1. André Brink, one of South Africa’s leading authors, whose opposition to the apartheid regime resulted in his novels becoming the first books in Afrikaans to be banned by the government. This extract is from his memoir, A Fork In The Road (in French, from which the excerpt is taken, Mes bifurcations, pub. Actes Sud, Arles, 2010). Translation mine.
[T]he decisive experience of this trip (in 2002) was the visit to the Palestinian University of Birzeit. I’d read a lot about the Middle East conflict; in Salzburg and elsewhere, I had long impassioned conversations with Palestinian writers. I still remember my discussion with Hanan Mikhail Ashrawi, when she visited the Cape years ago. On several occasions before his untimely death, I also benefited from the wisdom and the gentle humanity of Edward Said.
But this immersion in the terrible reality of this tragic place, of this land and its people, felt to me like very few other things in my life. I felt as if I’d rediscovered the hideous heart of apartheid: the way in which Palestinians, including some of the most wonderful people I’d ever met, are subjected to one of the cruelest forms of oppression on earth; the web of hypocrisy and lies through which the Israeli side tries to obscure and twist the truth. During this visit there was one particularly shocking event: an old Palestinian man had his shack bulldozed by the Israeli army because he had presumed to install a water tank on its roof to catch the few drops of rain that fell there.

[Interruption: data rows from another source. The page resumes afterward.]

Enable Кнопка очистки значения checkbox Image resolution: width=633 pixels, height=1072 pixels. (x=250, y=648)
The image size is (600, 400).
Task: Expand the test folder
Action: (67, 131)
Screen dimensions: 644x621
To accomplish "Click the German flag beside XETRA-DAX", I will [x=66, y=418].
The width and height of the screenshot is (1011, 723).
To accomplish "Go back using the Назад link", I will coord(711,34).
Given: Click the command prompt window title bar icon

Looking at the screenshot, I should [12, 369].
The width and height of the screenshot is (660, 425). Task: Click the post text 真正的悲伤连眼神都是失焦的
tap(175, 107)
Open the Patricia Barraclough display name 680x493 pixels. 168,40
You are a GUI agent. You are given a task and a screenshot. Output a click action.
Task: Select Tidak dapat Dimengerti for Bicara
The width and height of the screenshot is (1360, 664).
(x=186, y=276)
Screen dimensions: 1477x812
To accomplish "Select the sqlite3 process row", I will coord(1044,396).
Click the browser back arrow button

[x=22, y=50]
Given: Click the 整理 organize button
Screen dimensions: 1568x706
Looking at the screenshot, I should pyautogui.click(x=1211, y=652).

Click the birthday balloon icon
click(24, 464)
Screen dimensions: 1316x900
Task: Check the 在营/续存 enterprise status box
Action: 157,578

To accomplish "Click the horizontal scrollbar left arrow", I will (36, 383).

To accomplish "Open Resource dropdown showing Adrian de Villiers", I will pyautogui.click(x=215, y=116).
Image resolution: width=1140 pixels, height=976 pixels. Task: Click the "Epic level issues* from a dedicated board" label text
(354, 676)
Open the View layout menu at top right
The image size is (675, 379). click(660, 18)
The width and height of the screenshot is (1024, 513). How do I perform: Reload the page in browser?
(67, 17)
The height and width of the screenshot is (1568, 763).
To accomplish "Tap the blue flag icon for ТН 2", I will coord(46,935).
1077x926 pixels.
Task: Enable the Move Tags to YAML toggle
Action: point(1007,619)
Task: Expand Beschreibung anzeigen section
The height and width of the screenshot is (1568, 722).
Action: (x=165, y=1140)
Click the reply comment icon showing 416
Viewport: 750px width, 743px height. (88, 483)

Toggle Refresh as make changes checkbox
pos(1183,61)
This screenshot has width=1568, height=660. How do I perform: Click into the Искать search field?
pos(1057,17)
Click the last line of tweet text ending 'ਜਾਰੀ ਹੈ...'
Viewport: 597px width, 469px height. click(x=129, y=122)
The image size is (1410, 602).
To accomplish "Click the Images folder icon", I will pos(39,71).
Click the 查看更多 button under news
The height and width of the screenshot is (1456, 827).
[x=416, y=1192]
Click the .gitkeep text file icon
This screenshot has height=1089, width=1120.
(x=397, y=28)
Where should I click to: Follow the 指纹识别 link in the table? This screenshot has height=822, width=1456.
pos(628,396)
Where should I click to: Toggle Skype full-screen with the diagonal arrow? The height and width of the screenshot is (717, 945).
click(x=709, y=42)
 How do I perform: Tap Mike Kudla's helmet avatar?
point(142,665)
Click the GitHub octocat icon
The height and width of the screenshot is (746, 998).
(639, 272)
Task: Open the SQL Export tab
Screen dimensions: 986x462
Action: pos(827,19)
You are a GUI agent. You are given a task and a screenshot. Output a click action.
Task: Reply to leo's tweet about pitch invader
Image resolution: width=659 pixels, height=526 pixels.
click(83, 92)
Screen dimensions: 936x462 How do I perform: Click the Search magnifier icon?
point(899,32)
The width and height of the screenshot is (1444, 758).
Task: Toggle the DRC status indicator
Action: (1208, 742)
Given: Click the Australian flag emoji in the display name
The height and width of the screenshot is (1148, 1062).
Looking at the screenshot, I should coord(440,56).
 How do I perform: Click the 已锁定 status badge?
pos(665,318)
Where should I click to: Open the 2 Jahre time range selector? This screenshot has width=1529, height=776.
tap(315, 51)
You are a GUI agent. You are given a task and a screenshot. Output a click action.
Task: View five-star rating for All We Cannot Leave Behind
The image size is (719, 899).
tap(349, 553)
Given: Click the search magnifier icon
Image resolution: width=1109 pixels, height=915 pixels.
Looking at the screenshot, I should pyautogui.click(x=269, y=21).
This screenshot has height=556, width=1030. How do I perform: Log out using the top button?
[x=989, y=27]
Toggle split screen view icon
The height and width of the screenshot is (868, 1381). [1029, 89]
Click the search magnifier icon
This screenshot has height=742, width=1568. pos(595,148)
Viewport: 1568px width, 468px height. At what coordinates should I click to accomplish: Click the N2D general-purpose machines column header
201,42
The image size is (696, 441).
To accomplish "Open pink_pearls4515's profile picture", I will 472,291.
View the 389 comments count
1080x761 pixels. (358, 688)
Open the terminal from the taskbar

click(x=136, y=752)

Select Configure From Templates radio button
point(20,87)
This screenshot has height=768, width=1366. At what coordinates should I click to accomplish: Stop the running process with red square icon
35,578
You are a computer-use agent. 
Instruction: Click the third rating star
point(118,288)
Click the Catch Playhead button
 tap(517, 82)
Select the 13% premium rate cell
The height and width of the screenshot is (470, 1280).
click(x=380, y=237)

I saw the network of modern highways built for the Israelis, and the pathetic little roads to which the Palestinians are confined; I saw olive groves, often the only means of subsistence for Palestinian farmers, uprooted by the Israelis; I saw the proliferation of new Israeli settlements in the heart of Palestinian land, built there in contravention of all the agreements signed, just to reinforce the presence and the power of Israelis in territory that does not belong to them. I had already seen this, in the era of the oppression of blacks by whites in South Africa. I had already heard the same pious excuses and explanations.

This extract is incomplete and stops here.